Não sou conhecedor de arte. Sou
apreciador. Quem mergulha na água não precisa saber qual seja sua
composição química para se deixar molhar. Essa percepção transcende a
informação científica. Que é muito útil, mas não é essencial.
Além disso, a arte precisa do
apreciador, como um palestrante precisa do público ao qual fala. Ninguém
fala num recinto vazio. O interlocutor é fundamental. Porque a arte é
uma comunicação. E uma comunicação peculiar. Por isso, acompanha a
Humanidade desde o seu berço. Como necessidade espontânea e dupla. De
quem fala por ela e de quem a recebe e sente. Só o ser humano produz arte
e só o ser humano é capaz de a sentir.
E mais: o artista é sempre o
profeta do seu tempo. É aquele que, de um lado, percebe mais
profundamente a realidade que o cerca, vendo mais que o comum da
sociedade. E de outro, tem natural capacidade de exprimir melhor aquilo
que sente. Sua linguagem é mais profunda, mais expressiva e mais
penetrante.
Sérgio Prata é isso, naquilo que
faz. O objetivo do artista não é ser diferente. Isso é coisa que
qualquer um pode fazer. O artista é o que tem algo pessoal a dizer e o
diz dentro de sua individualidade. Que é absolutamente única, inédita.
Não é assim o nosso tempo. Nosso
tempo "fabrica artistas". E o faz por interesses.
O artista produz por necessidade.
Assim como respira por necessidade. Sem a respiração o corpo morre. Sem
a produção artística, o artista sente-se sufocado. Ele não pode não
produzir. E isso é ser artista. É perceber um tesouro interior e não
descansar até dividir esse tesouro com seus companheiros de existência.
A chamada arte contemporânea
padece de um mal muito sério. É a fuga do passado. Nega-o como alguém
que foge de alguma coisa. Quer ser diferente, pelo simples e estéril
prazer de ser diferente. Pela decisão de fazer algo que ninguém fez até
agora. Como se estivesse numa competição, para bater o recorde. Isso
esvazia a arte verdadeira.
O artista é original. Mas não por
fugir de alguma coisa. Mas por ter algo novo a dizer. Não para competir e
desbancar rivais. Mas para enriquecer ainda mais o patrimônio de beleza
que a grande alma do passado produziu para construir e contribuir.

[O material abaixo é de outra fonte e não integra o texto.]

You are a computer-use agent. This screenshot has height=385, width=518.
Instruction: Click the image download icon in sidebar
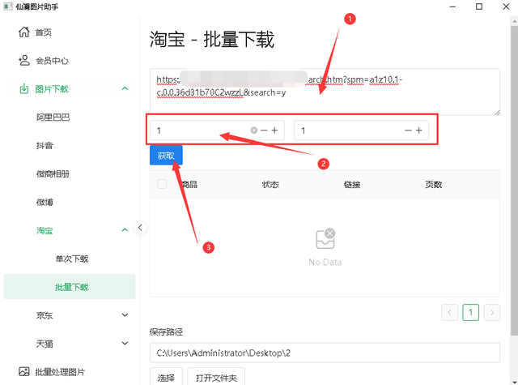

Os ícones de Sérgio Prata são
exatamente isso. Têm algo diferente, mas são ícones. Não perdem sua
natureza, mas enriquecem a linguagem iconográfica. Olham respeitosamente
para o passado e oferecem alegremente uma forma transformada de continuar
a falar, como uma árvore, que não deixa de crescer e de se consolidar,
numa constante maturação, mas sem deixar de ser a árvore enraizada na
verticalidade da alma humana.
O ícone é uma fala espiritual.
Tanto assim, que a quase totalidade da produção iconográfica está
estreitamente ligada à religiosidade.
O ícone é como se alguém, do
lado de lá, pintasse na janela transparente do céu a imagem do que viu lá
dentro. Para que os da terra possam ver. Não para comover e seduzir. Mas
para propor intimidade e aconchego. Para aproximar a amizade da terra com
o céu.
Por isso o ícone é sereno.
Transpira beleza, sem sacudir quem o observa. Como um olhar tranqüilo, que
contempla com doçura, como a dizer que só o amor vale e que a paz virá
um dia, sem data ou pressa, para mostrar que o amor é possível e
universal.
Enfim, se foi com amor que Deus
criou, ninguém conseguirá arrancar essa raiz. E o orvalho paciente, que
vem do alto, fará florirem todas as coisas boas sonhadas.
O ícone fala de Deus. E das coisas
de Deus.
Isso tudo me agradou, e muito, na
exposição de Sérgio Prata. Que tenho como amigo. Que considero artista
sério. Que sabe respeitar o divino. Que sabe respeitar o humano. Que sabe
respeitar o tempo. Que sabe, sobretudo, respeitar a arte.
Algum leitor poderá dizer: - Mas
eu não sei o que é ícone!
Não sabe? Tudo bem. Então vá
ver. É sempre bom aprender. E arte é algo especial!